Directions ▸ Rewrite every line of the entries as a JSON list of strings, one string for each line and no strings for blank lines.

Data for this task ▸
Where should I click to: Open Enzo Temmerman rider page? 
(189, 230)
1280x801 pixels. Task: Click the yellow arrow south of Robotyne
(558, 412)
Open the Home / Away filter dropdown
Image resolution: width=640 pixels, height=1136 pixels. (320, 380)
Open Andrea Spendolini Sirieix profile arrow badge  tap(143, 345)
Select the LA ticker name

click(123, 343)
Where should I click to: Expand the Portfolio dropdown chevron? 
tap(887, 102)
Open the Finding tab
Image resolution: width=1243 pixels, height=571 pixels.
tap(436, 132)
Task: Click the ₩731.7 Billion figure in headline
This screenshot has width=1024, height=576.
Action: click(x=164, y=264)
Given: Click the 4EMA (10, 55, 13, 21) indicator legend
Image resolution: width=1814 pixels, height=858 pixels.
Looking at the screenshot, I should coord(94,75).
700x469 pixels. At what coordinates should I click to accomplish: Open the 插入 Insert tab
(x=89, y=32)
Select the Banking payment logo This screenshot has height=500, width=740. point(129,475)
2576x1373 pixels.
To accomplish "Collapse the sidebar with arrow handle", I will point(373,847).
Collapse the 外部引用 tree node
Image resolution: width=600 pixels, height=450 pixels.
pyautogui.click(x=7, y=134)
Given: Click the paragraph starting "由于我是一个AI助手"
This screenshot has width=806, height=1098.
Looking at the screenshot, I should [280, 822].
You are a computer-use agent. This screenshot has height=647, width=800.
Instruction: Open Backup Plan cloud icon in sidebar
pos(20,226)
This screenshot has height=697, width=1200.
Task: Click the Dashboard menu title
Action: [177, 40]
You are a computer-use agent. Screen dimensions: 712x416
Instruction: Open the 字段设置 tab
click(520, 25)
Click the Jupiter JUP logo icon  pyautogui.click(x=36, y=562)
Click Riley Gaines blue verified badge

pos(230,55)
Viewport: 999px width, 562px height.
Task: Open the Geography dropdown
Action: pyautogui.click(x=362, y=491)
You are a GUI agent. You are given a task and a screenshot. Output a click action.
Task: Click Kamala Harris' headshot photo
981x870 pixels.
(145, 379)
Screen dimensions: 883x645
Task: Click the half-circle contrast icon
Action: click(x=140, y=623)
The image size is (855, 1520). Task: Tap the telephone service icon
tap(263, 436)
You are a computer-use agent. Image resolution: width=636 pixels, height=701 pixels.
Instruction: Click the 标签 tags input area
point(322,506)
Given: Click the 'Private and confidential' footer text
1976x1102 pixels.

Solution ▸
[
  "Where should I click to: Open Enzo Temmerman rider page? ",
  "(189, 230)",
  "1280x801 pixels. Task: Click the yellow arrow south of Robotyne",
  "(558, 412)",
  "Open the Home / Away filter dropdown",
  "Image resolution: width=640 pixels, height=1136 pixels. (320, 380)",
  "Open Andrea Spendolini Sirieix profile arrow badge  tap(143, 345)",
  "Select the LA ticker name",
  "click(123, 343)",
  "Where should I click to: Expand the Portfolio dropdown chevron? ",
  "tap(887, 102)",
  "Open the Finding tab",
  "Image resolution: width=1243 pixels, height=571 pixels.",
  "tap(436, 132)",
  "Task: Click the ₩731.7 Billion figure in headline",
  "This screenshot has width=1024, height=576.",
  "Action: click(x=164, y=264)",
  "Given: Click the 4EMA (10, 55, 13, 21) indicator legend",
  "Image resolution: width=1814 pixels, height=858 pixels.",
  "Looking at the screenshot, I should coord(94,75).",
  "700x469 pixels. At what coordinates should I click to accomplish: Open the 插入 Insert tab",
  "(x=89, y=32)",
  "Select the Banking payment logo This screenshot has height=500, width=740. point(129,475)",
  "2576x1373 pixels.",
  "To accomplish \"Collapse the sidebar with arrow handle\", I will point(373,847).",
  "Collapse the 外部引用 tree node",
  "Image resolution: width=600 pixels, height=450 pixels.",
  "pyautogui.click(x=7, y=134)",
  "Given: Click the paragraph starting \"由于我是一个AI助手\"",
  "This screenshot has width=806, height=1098.",
  "Looking at the screenshot, I should [280, 822].",
  "You are a computer-use agent. This screenshot has height=647, width=800.",
  "Instruction: Open Backup Plan cloud icon in sidebar",
  "pos(20,226)",
  "This screenshot has height=697, width=1200.",
  "Task: Click the Dashboard menu title",
  "Action: [177, 40]",
  "You are a computer-use agent. Screen dimensions: 712x416",
  "Instruction: Open the 字段设置 tab",
  "click(520, 25)",
  "Click the Jupiter JUP logo icon  pyautogui.click(x=36, y=562)",
  "Click Riley Gaines blue verified badge",
  "pos(230,55)",
  "Viewport: 999px width, 562px height.",
  "Task: Open the Geography dropdown",
  "Action: pyautogui.click(x=362, y=491)",
  "You are a GUI agent. You are given a task and a screenshot. Output a click action.",
  "Task: Click Kamala Harris' headshot photo",
  "981x870 pixels.",
  "(145, 379)",
  "Screen dimensions: 883x645",
  "Task: Click the half-circle contrast icon",
  "Action: click(x=140, y=623)",
  "The image size is (855, 1520). Task: Tap the telephone service icon",
  "tap(263, 436)",
  "You are a computer-use agent. Image resolution: width=636 pixels, height=701 pixels.",
  "Instruction: Click the 标签 tags input area",
  "point(322,506)",
  "Given: Click the 'Private and confidential' footer text",
  "1976x1102 pixels."
]